## CHALLENGE 1
Write out the portion of the patent page on drying particulate material from "Moisture is removed" up to and including "central apertures aligned.", keeping every word and punctuation mark unchanged.

EP4741747A2EP 4741747 A2EP4741747 A2EP 4741747A2EP-4741747-A2

Abstract

Moisture is removed from particulate material using an apparatus comprising a dryer having a drying chamber for directing a flow of gas-entrained particulate material between first and second ends of the drying chamber. The dryer is configured for directing gas under pressure into the drying chamber, for interacting with a flow of gas-entrained particulate material within the drying chamber. The dryer comprises a body of modular construction, which defines a plurality of guide passages arranged for fluid communication between the drying chamber and a source of gas under pressure. The body of modular construction comprises a plurality of discrete annular elements, arranged in series, one adjacent another, each having a body defining a central aperture, and wherein the annular elements are arranged together with the central apertures aligned.

Inventors

  • FOSS-SMITH, PATRICK
  • ANDERSON, PETER

Assignees

  • Coomtech Limited

Dates

Publication Date
20260513
Application Date
20171102

Claims (15)

## ENTRIES SUPPLIED
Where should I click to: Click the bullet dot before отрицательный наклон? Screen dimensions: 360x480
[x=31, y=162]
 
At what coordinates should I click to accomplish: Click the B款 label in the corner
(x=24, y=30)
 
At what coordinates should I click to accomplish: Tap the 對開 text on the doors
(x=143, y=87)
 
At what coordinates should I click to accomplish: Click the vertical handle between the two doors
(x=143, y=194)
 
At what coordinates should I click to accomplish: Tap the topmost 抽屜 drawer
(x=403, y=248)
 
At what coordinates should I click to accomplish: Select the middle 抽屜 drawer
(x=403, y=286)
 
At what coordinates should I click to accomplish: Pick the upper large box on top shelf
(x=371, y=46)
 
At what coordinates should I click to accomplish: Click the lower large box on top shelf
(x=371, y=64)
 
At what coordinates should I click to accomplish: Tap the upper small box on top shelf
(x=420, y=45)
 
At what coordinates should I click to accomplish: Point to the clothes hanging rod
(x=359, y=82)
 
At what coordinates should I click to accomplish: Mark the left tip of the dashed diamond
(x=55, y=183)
---
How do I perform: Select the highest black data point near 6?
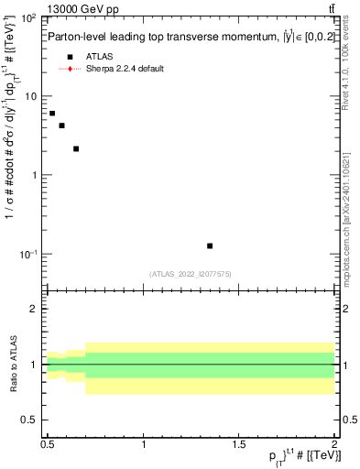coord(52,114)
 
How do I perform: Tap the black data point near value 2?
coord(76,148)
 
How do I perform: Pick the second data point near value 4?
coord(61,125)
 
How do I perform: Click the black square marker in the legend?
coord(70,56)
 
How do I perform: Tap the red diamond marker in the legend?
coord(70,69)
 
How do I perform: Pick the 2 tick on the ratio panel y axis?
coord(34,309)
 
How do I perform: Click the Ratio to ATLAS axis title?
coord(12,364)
* * *
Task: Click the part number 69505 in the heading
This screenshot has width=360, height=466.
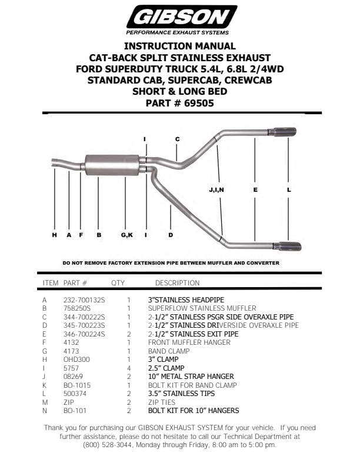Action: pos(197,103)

## CHALLENGE 2
Pull out each line of the records that contains the string "data". Case counts.

## CORRECT RESPONSE 1
Moisture is removed from particulate material using an apparatus comprising a dryer having a drying chamber for directing a flow of gas-entrained particulate material between first and second ends of the drying chamber. The dryer is configured for directing gas under pressure into the drying chamber, for interacting with a flow of gas-entrained particulate material within the drying chamber. The dryer comprises a body of modular construction, which defines a plurality of guide passages arranged for fluid communication between the drying chamber and a source of gas under pressure. The body of modular construction comprises a plurality of discrete annular elements, arranged in series, one adjacent another, each having a body defining a central aperture, and wherein the annular elements are arranged together with the central apertures aligned.

## CORRECT RESPONSE 2
How do I perform: Select the highest black data point near 6?
How do I perform: Tap the black data point near value 2?
How do I perform: Pick the second data point near value 4?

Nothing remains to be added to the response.